HSBC again! Lord accuses British bank of ‘possible criminal complicity’ in Gupta scandal
In a letter delivered to the Treasury on Tuesday, the Labour peer, Lord Peter Hain, highlighted evidence that reportedly shows bank transfers connected to the Guptas had been noted as suspicious by HSBC’s internal monitors, according to reporting by the Financial Times.
Separately, Hain told parliament on Wednesday that – while he did not mention HSBC – he had urged the Treasury and the Financial Conduct Authority (FCA) to investigate an unnamed bank over illegal transactions for the Guptas, who are at the center of a corruption scandal involving the family of South African President Jacob Zuma.
Lord Hain said that he had evidence which “shows illegal transfers of funds from South Africa made by the Gupta family over the last few years from their South African accounts to accounts held in Dubai and Hong Kong”.
The peer stated that there were “Undoubtedly hard questions [that] will need to be asked of the facilitating banks, because they have aided and abetted the Gupta money-laundering activities.

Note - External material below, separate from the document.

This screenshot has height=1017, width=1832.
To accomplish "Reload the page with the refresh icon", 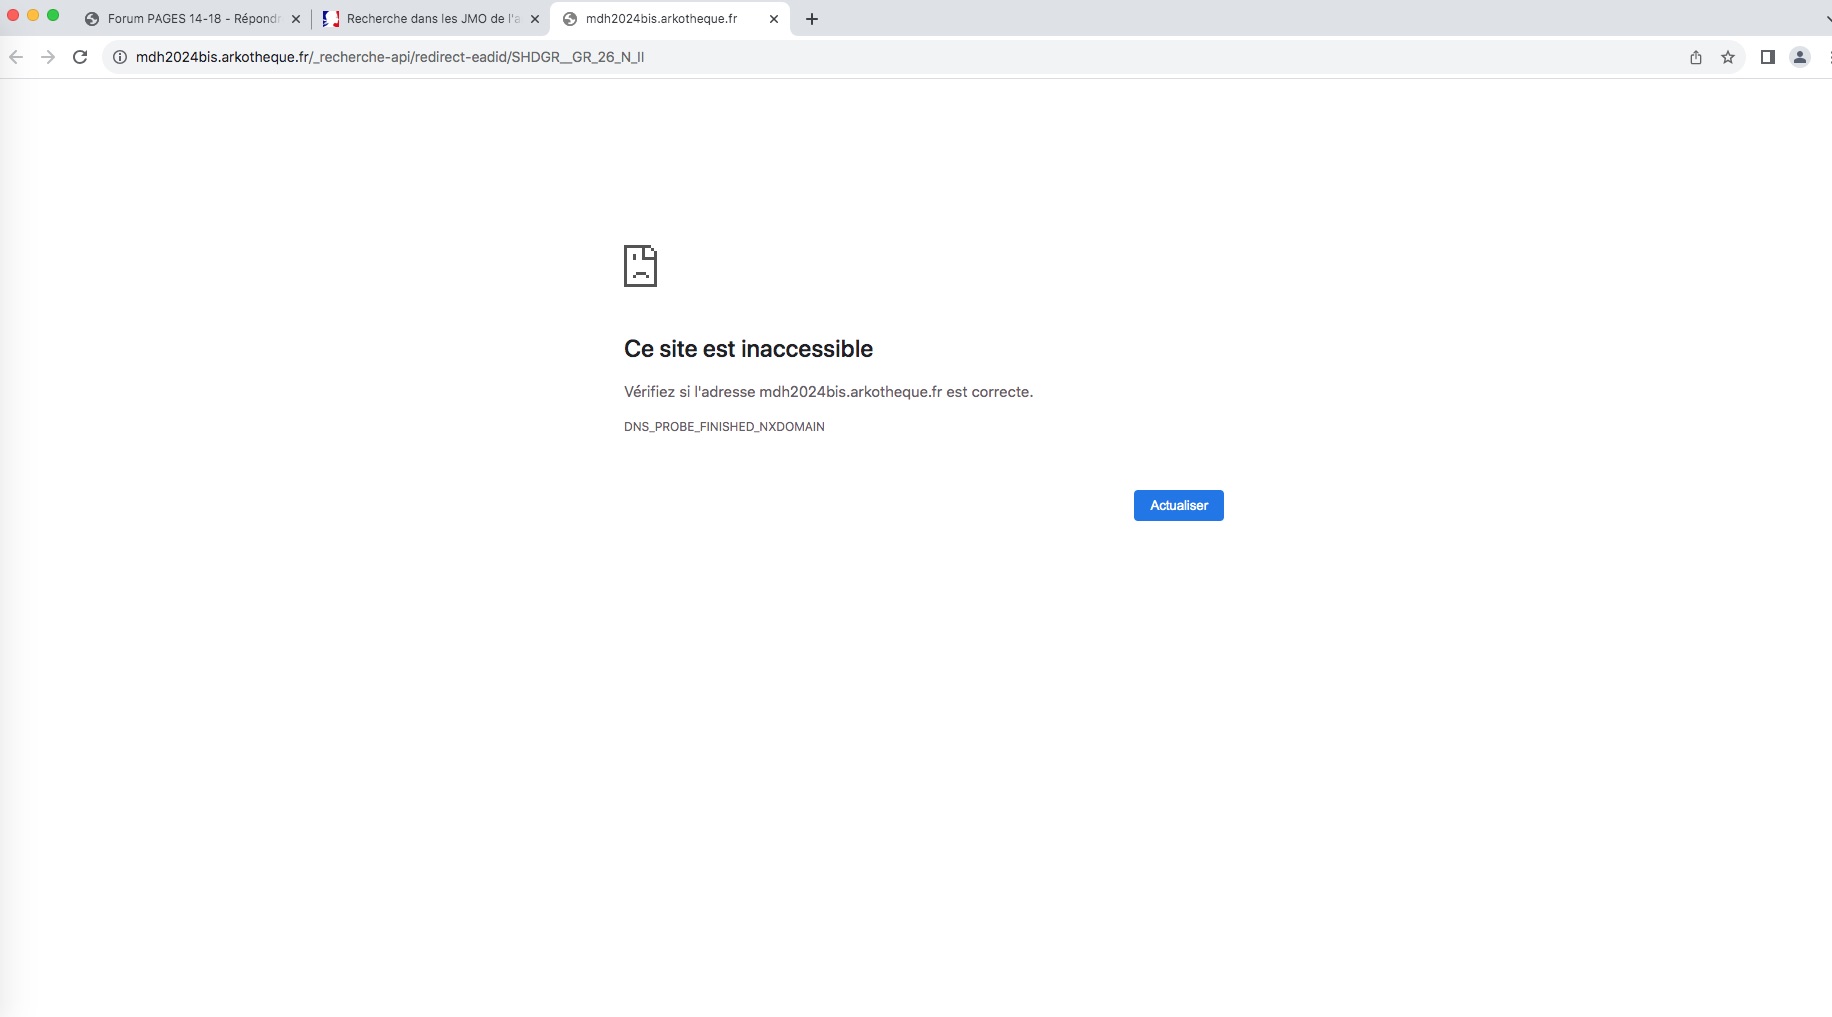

“Can the Chancellor please ensure that such evident money laundering and illegality is not tolerated and that the bank is investigated for a possible criminal complicity over this matter? Urgent action is needed to close down this network of corruption,” he added.
In the letter to the Chancellor, Hain attached printouts of the bank transfers and asked Philip Hammond to refer the documents to the FCA, Serious Fraud Office (SFO) and National Crime Agency (NCA). A spokesperson for Hammond’s office confirmed that the chancellor had passed on the request.
HSBC Chief Executive Stuart Gulliver said the bank is cooperating with the government, stating: “On the inquiries as a result of Lord Hain’s letter to the chancellor, obviously we are responding to those inquiries that have come in from the FCA and also from South African authorities, and there is nothing more I can really add at this point in time.”
The Indian-born Gupta family was accused of using their wealth to garner influence over the Zuma administration. A deputy South African finance minister has said he was offered a job by a Gupta family member, while three members of Zuma’s family have jobs in Gupta-connected companies. Both Zuma and the Gupta’s deny any wrongdoing.
The allegations are the latest scandal to dog HSBC. In the early to mid-2000s the banking giant helped wealthy clients evade hundreds of millions of pounds worth of tax, according to report by the BBC. A statement by HSBC accepted that they were "accountable for past control failures” though it had now "fundamentally changed.”
In December 2012, HSBC paid a record $1.92 billion in a money laundering case after the bank was accused of laundering money for the Sinaloa drug cartel in Mexico, among other prohibited clients. After this, Gulliver said: "We accept responsibility for our past mistakes. We have said we are profoundly sorry for them, and we do so again."